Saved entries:
[BEGIN]
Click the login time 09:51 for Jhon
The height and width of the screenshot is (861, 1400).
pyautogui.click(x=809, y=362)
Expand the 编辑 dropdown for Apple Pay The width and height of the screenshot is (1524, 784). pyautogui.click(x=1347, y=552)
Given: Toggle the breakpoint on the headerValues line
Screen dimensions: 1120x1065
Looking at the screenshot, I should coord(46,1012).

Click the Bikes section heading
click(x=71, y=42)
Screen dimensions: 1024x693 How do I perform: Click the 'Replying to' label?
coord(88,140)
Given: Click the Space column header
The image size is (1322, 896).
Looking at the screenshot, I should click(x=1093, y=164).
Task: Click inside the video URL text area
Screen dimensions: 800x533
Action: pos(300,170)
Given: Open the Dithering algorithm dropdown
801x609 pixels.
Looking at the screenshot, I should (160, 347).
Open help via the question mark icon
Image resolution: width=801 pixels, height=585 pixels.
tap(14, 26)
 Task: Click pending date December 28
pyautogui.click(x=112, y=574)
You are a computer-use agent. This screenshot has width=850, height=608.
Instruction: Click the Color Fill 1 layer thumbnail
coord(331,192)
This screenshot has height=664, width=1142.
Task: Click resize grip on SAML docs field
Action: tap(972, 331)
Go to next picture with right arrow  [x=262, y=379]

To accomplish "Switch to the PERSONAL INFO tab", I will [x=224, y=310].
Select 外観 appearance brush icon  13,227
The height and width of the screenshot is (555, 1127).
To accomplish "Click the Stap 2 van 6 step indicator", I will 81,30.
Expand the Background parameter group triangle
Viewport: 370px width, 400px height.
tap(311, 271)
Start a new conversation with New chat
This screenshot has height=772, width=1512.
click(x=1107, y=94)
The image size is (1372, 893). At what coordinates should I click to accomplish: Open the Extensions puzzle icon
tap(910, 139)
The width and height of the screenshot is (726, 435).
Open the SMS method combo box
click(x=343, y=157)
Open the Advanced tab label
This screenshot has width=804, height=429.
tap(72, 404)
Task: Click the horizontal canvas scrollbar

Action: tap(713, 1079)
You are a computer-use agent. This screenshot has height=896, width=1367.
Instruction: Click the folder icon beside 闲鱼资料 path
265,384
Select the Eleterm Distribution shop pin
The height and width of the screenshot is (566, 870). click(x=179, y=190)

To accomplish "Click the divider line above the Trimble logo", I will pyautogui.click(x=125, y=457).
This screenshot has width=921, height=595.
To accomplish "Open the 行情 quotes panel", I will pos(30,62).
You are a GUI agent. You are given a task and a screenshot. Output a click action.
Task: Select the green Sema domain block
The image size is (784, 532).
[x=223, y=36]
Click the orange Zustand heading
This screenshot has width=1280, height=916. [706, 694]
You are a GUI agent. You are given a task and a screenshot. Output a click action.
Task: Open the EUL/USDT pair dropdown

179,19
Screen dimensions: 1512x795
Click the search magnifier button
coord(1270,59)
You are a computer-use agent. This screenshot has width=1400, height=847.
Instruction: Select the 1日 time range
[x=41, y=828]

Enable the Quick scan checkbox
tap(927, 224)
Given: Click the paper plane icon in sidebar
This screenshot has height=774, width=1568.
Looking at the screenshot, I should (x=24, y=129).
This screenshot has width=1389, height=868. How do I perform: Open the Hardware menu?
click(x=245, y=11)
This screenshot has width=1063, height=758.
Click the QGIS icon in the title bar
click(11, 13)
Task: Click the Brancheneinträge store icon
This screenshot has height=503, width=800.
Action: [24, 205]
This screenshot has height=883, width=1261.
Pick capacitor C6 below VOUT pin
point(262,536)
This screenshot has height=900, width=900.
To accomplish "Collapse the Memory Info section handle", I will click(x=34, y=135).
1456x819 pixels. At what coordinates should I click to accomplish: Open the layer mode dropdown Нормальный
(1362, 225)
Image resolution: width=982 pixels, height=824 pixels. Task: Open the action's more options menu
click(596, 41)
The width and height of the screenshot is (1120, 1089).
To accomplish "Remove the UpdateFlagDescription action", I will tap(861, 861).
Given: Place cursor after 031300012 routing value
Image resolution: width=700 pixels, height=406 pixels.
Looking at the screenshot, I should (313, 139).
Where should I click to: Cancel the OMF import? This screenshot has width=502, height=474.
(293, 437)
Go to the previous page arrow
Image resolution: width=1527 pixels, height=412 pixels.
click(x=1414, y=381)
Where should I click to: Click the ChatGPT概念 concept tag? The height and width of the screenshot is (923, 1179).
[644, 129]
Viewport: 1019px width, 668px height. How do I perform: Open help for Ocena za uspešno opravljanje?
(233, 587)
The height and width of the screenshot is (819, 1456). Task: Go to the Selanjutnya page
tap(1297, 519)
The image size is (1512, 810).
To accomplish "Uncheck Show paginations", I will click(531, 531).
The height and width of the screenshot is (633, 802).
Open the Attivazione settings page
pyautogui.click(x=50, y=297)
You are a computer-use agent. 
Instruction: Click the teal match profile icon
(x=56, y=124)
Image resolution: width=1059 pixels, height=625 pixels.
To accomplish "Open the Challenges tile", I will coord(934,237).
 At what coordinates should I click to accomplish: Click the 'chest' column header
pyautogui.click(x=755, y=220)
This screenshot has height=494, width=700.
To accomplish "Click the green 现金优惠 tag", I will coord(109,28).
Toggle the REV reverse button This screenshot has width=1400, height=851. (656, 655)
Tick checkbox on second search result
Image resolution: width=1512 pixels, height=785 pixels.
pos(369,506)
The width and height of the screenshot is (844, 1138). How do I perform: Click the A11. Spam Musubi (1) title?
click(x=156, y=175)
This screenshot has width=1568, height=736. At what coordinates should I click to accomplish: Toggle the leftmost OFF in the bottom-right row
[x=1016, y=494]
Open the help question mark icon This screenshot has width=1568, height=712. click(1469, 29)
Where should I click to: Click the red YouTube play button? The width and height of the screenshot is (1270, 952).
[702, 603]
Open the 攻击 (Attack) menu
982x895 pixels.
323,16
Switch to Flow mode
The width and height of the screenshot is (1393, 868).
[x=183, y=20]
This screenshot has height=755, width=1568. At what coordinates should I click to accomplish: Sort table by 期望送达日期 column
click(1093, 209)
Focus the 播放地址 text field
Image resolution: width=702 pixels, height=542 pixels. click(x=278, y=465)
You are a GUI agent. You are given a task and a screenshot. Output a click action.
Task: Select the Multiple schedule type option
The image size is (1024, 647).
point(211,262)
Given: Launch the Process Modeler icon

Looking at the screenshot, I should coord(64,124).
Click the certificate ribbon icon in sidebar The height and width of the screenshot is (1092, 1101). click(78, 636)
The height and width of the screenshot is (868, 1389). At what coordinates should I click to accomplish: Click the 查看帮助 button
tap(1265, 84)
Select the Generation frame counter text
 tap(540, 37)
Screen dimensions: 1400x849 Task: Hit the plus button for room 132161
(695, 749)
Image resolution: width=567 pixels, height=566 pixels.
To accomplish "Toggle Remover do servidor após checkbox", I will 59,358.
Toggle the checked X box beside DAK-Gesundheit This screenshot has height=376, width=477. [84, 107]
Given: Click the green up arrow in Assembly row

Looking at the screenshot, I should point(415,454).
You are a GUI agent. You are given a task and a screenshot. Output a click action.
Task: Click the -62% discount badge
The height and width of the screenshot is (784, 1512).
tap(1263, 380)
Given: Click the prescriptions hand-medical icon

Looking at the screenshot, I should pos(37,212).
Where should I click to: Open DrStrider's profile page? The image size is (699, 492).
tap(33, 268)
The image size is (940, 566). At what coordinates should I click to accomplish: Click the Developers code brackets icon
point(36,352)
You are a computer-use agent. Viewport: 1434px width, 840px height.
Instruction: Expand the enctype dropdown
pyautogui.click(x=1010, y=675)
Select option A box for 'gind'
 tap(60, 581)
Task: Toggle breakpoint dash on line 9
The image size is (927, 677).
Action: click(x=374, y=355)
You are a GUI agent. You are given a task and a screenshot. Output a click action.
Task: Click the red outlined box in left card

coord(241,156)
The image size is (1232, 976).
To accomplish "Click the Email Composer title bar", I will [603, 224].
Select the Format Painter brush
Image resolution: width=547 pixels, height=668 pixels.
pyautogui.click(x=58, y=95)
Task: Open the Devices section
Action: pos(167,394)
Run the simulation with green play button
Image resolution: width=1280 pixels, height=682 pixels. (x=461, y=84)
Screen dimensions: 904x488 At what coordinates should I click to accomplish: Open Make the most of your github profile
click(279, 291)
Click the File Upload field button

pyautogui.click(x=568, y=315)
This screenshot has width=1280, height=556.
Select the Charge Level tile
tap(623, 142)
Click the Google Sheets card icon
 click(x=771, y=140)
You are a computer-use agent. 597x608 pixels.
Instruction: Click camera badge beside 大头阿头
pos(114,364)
[END]
## [THE TASK]
Copy the records word for word from their first line up to and including the line that contains "will [x=224, y=310].".

## [FINAL RESULT]
Click the login time 09:51 for Jhon
The height and width of the screenshot is (861, 1400).
pyautogui.click(x=809, y=362)
Expand the 编辑 dropdown for Apple Pay The width and height of the screenshot is (1524, 784). pyautogui.click(x=1347, y=552)
Given: Toggle the breakpoint on the headerValues line
Screen dimensions: 1120x1065
Looking at the screenshot, I should coord(46,1012).

Click the Bikes section heading
click(x=71, y=42)
Screen dimensions: 1024x693 How do I perform: Click the 'Replying to' label?
coord(88,140)
Given: Click the Space column header
The image size is (1322, 896).
Looking at the screenshot, I should click(x=1093, y=164).
Task: Click inside the video URL text area
Screen dimensions: 800x533
Action: pos(300,170)
Given: Open the Dithering algorithm dropdown
801x609 pixels.
Looking at the screenshot, I should (160, 347).
Open help via the question mark icon
Image resolution: width=801 pixels, height=585 pixels.
tap(14, 26)
 Task: Click pending date December 28
pyautogui.click(x=112, y=574)
You are a computer-use agent. This screenshot has width=850, height=608.
Instruction: Click the Color Fill 1 layer thumbnail
coord(331,192)
This screenshot has height=664, width=1142.
Task: Click resize grip on SAML docs field
Action: tap(972, 331)
Go to next picture with right arrow  [x=262, y=379]

To accomplish "Switch to the PERSONAL INFO tab", I will [x=224, y=310].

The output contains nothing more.